**PASSAGE SHOWN**
[start]

The martech landscape isn’t just complex, it can be overwhelming. There are upwards of 7,000 competing and complementary services covering different marketing and customer relationship functions. This makes picking the right software – and ensuring your money is wisely spent – a major challenge.
The turmoil of digital transformation
And it’s not a static problem. Amid the turmoil of digital transformation, yesterday’s great white hope is today’s massive white elephant. Breakthrough services get outflanked or bought up by bigger players. And the shifting landscape demands that solutions keep evolving to stay relevant.
It’s therefore no surprise that the average marketing department is sitting on multiple subscriptions for software and systems that have lost relevance. This is the dreaded ‘shelfware’. Worse still, many are simply not being used at all.
In fact, research suggests the average company could be wasting 37% of its software spend on shelfware. This is money that could better be used to streamline operations and achieve strategic goals. So, how do you identify the opportunities to make savings, and what do you do with the money you recover?
Elephants in the room
You can’t just pull the plug on software subscriptions and see who comes complaining. The first step is to carefully audit everything you have, so you can identify what’s actually being used. It’s a complex job depending on your organisation, the territories it operates in, and how long it is since you last took stock.
Before you even get started you need to seek out the appropriate stakeholders to ensure they are fully on-board. This includes the IT department, budget holders and team heads.
A software audit isn’t just an opportunity to identify shelfware and subscriptions that aren’t being used, however. Use the right audit tools and it’s also an opportunity to highlight and address any outlying packages that aren’t future-proof. And it can also identify workflows that don’t comply with key legislation such as GDPR.
Head in the cloud
It’s important to examine all cloud services, particularly in agile, prototyping brands. Once in-house apps are mature, there can be huge savings to be made in bringing them out of the cloud and onto the premises.
Crucially, you can’t rely on audit results to give you a simple yes/no on every bit of software. By analysing usage, either through appropriate tools or by surveying users, you’ll uncover any services that have become marginalised within the business. For example, those used by a single team or small groups who haven’t adopted newer solutions.
Such orphaned software is easily forgotten, but it’s often the case that it duplicates the functionality of newer departmental or enterprise-wide solutions. That’s a key area you should be looking at to reduce the outlay on shelfware and enhance workflow consistency.
Finally, remember that you could also be reducing the cost of even your essential services. Auditing helps ensure you’re only paying for the appropriate number of seats or licences.
Re-budgeting for software
With the auditing completed, you should have a picture of the software and services that no longer add value to the organisation. Where they’re simply unused, you can pull the plug. But you may need to exercise caution and sensitivity when it comes to the fragmented or forgotten apps that form part of ‘the way things are done’.

[end]

**RECORDED DATA**

[start]

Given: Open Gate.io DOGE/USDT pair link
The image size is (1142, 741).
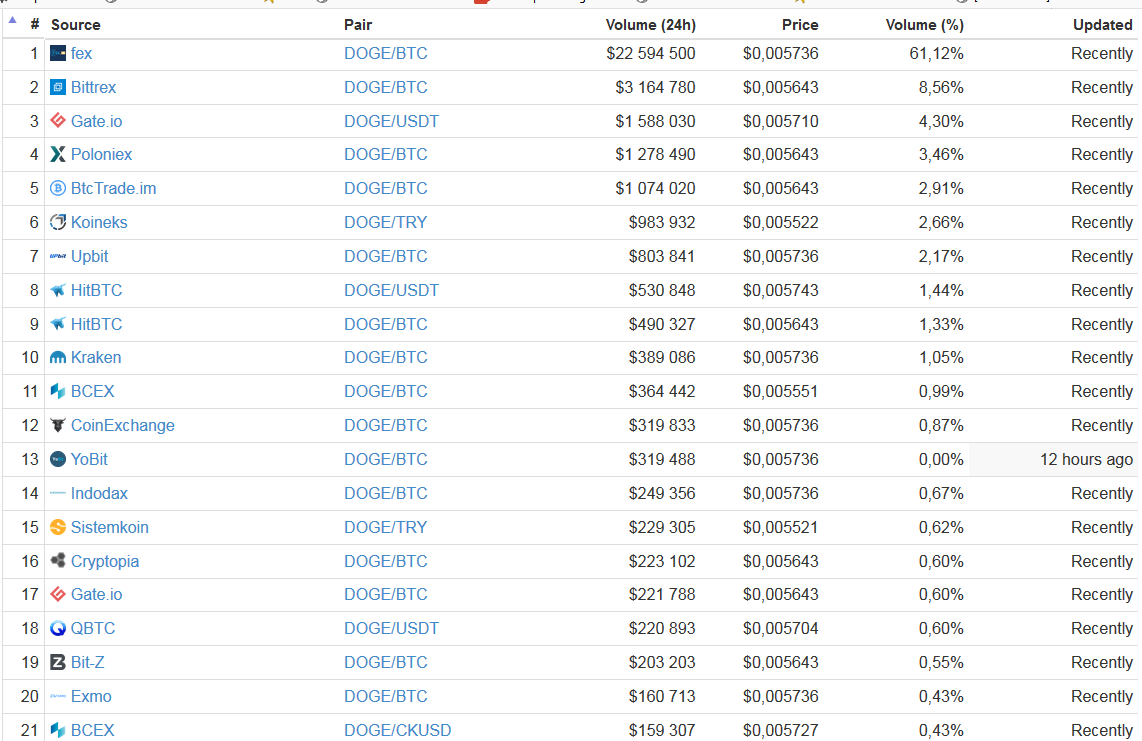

[end]

**WRITTEN EXERCISE 1**
From the article on marketing software shelfware, extract everything from "Elephants in the" down to "such as GDPR.".
**WRITTEN EXERCISE 2**
Continue the article on marketing software shelfware from where it stops.

**RESULT 1**
Elephants in the room
You can’t just pull the plug on software subscriptions and see who comes complaining. The first step is to carefully audit everything you have, so you can identify what’s actually being used. It’s a complex job depending on your organisation, the territories it operates in, and how long it is since you last took stock.
Before you even get started you need to seek out the appropriate stakeholders to ensure they are fully on-board. This includes the IT department, budget holders and team heads.
A software audit isn’t just an opportunity to identify shelfware and subscriptions that aren’t being used, however. Use the right audit tools and it’s also an opportunity to highlight and address any outlying packages that aren’t future-proof. And it can also identify workflows that don’t comply with key legislation such as GDPR.

**RESULT 2**
Old processes die hard, so colleagues may need support and training to adopt newer software and workflows. Work to ensure they’re happy. Before forcing through a change of tools, ensure their data is secured.
While you might not save as much as 37%, the chances are that a comprehensive audit will recover a good chunk of your software spend. In itself that’s a heroic cost-saving exercise. But it’s also an opportunity to invest in more relevant tools, or to further streamline the way you operate.
A key focus for marketers looking to maximise their reach and effectiveness is reducing the production and distribution costs of video. Having emerged as the format for brand storytelling, video production is nonetheless comparatively expensive. And inefficiencies in the process can dramatically reduce the effectiveness of the marketing spend. Savings that can be made when producing video can be invested in better, more personalised, and more platform-specific content.
How a DAM platform multiplies investment
It’s here that a digital media asset management (DAM) platform can transform the way you use video. And it can also boost the effectiveness with which you can create content that appeals to multiple audiences across devices and channels. At the core of a cloud-based DAM such as Imagen is a centralised repository for all your video assets.
Rather than the confusion of multiple, unsynchronised local libraries, you get a single library, secured by user-level permissions. This also means you can get rid of third-party services, such as Dropbox, for additional savings.
At a stroke this removes the common problems of sharing content between multiple internal and external production partners. It’s easy to see who has access, while proper versioning and searchable metadata ensures that key edits don’t go missing, and that content is always easy to find. This applies across the library, making it the work of moments to call up archive footage based on searches of metadata – including transcripts. With simple recall of existing material, it’s easier to re-use relevant segments or footage and save on the cost of filming.
A DAM pays for itself
By taking effective management of video production, a DAM can repay its cost through increased efficiency. But video marketing also relies on effective distribution and analytics. Many marketers adopt a piecemeal approach to video distribution, manually uploading multiple edits and content formats to multiple distribution or social platforms. And then also struggling to manually make sense of multiple analytics sources.
DAMs such as Imagen work to simplify this, functioning as a distribution platform, and providing a unified source of data about how videos are viewed and shared. With a single platform to deliver audience-specific videos to the right audiences, marketers can move faster.
This allows businesses to anticipate events and seize opportunities with quickly produced, highly targeted videos. And in bigger, global organisations, a DAM makes it easier to coordinate multiple marketing teams. Content can be repackaged and refined for each region as part of coordinated campaigns.
From global organisations down to small marketing teams, eliminating shelfware could free up the budget to invest in crucial tools. In the end, these pay for themselves in productivity and efficiency savings. For teams heavily invested in video, a DAM is a key resource for streamlining workflows, reducing shooting budgets and delivering further efficiencies.
The result is more responsive, targeted and effective video marketing, often for a markedly lower spend.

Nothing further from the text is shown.